I sometimes run into rankings of the world’s smartest animals, a list that usually includes humans at the top (hmmm, I’m suspicious already) and dolphins, chimpanzees, pigs, dogs, parrots, and so on down a ladder of some sort. But these IQ comparisons use human abilities as the yardstick by which to judge all others—they’re rigged! How would people score on a bat’s IQ test, I wonder? We can’t even begin to locate flying mosquitoes by screaming and listening for the echo, let alone catch them in the air while flittering around in the dark night sky. Let’s face it: Humans flunk that test with a score of zero. Ditto for the robin IQ test, and the zebra one, and the honeybee’s.
Animals freely pursuing their own lives are all brilliant at doing whatever it is that they normally do: locating food, making homes, finding mates, avoiding predators, migrating, and so on. And along the way, they feel joy and love and hate and fear and pain. What really amazes me is that some of them pack so much mental ability into such tiny packages.
Our best guess is that all vertebrates have similar sentience. Differences abound, but conscious awareness of our surroundings is based on kindred neural processing, even if different sensory input is used to construct mental pictures. The bat probably surveys the night sky and has a field of view—an image-in mind based on echolocation instead of vision. In fact, people can learn how to use sound instead of vision to construct mental maps as well. We are of one mind, in a sense.

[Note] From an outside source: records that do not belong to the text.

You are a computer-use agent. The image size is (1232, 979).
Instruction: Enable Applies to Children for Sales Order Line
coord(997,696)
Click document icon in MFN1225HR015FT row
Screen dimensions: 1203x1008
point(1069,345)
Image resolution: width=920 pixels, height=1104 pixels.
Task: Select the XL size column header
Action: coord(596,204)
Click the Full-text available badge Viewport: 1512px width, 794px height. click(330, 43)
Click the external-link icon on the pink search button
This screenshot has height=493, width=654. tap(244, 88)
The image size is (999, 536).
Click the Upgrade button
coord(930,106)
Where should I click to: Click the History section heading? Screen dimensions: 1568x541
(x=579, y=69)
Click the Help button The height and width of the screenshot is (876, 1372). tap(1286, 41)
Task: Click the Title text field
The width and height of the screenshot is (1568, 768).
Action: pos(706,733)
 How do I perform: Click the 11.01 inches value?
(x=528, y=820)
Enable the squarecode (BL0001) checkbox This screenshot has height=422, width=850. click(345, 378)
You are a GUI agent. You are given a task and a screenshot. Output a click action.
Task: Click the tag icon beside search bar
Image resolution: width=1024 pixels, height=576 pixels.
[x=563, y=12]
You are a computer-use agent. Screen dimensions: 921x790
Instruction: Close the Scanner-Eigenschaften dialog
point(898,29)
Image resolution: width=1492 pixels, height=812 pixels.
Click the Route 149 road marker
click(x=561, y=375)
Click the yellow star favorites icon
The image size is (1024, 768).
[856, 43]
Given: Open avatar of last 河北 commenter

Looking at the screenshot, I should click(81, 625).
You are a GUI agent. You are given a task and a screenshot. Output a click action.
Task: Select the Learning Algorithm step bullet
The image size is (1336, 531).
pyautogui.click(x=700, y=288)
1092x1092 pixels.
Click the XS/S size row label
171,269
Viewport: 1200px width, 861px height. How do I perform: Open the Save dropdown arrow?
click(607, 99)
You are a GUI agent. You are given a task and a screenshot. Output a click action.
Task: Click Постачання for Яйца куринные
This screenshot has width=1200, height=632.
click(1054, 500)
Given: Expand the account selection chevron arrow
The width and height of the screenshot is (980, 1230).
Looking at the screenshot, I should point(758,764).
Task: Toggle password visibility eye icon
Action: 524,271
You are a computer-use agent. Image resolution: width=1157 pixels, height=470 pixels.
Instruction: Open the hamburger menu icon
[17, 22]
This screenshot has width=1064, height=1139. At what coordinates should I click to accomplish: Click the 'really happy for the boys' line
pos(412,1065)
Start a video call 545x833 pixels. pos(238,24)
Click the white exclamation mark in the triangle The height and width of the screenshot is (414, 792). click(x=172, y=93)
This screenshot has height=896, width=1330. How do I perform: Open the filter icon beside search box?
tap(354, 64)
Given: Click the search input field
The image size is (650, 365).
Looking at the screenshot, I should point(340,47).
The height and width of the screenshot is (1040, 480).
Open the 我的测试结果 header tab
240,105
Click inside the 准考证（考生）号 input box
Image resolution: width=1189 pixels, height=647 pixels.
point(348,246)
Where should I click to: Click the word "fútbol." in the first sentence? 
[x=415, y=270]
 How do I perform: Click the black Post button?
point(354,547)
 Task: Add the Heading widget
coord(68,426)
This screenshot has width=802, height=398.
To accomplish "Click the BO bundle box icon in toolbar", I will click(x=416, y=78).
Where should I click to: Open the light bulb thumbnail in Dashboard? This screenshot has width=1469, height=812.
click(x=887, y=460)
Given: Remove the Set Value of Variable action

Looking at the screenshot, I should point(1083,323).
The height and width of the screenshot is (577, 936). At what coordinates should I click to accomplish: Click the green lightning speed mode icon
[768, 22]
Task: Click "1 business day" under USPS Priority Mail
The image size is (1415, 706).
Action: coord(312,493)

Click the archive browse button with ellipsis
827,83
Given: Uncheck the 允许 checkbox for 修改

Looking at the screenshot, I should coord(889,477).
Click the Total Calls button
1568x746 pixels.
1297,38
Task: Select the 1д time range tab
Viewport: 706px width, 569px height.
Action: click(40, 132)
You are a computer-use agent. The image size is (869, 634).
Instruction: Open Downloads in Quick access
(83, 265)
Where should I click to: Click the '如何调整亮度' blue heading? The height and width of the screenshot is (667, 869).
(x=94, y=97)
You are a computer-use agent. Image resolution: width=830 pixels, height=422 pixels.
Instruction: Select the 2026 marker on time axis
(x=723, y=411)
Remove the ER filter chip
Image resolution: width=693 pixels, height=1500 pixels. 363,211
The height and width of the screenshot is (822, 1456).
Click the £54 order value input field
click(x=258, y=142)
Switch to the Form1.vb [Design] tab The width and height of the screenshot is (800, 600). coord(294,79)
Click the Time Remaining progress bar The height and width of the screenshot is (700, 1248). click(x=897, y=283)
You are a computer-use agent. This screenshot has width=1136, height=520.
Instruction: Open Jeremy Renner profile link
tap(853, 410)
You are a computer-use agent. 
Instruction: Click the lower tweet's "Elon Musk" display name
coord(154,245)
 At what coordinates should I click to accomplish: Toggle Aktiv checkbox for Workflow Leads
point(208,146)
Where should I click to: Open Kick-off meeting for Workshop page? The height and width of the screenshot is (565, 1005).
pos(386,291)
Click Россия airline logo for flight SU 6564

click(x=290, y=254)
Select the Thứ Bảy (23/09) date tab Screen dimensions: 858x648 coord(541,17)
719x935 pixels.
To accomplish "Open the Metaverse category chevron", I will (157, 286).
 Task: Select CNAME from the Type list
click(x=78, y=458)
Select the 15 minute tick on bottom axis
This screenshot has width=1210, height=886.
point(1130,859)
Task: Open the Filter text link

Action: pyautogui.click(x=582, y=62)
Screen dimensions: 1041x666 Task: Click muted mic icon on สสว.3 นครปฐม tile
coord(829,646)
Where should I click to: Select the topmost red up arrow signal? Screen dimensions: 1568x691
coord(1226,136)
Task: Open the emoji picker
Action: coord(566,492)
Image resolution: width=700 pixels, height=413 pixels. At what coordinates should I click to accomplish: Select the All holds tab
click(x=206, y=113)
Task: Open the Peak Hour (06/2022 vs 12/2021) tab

But what is it like to be, say, an insect? That’s tougher to fathom, because our bodies are so different. Recent research indicates that there is a lot going on in the minds of insects: They are likely to be conscious, not just tiny mindless robots. Are bigger brains better? Not necessarily. A lot of what bigger brains do is supply sensory input from bigger bodies, innervate more muscles, produce more detail, add finer resolution, maintain larger memory banks, and so on. But there is no reason to suppose that the extra information processing going on in bigger brains results in higher consciousness or higher intelligence when it comes to making the kinds of decisions that animals make in their daily lives. Consider a honeybee: A worker has at least 59 different behavioral skills, all of which require making a series of decisions. The bee’s mental activity includes a stream of decisionmaking, and he or she is probably actively aware of that process. There is an actor involved in deciding what to do at any given moment, not just a hard-wired robot programmed with a series of reflexes. There is something that it is like to be a honeybee as opposed to an electronic gadget programmed to behave like one. And there appears to be no minimum brain size to feel pain.
What about animals who don’t move? Is a sea anemone conscious? You tell me.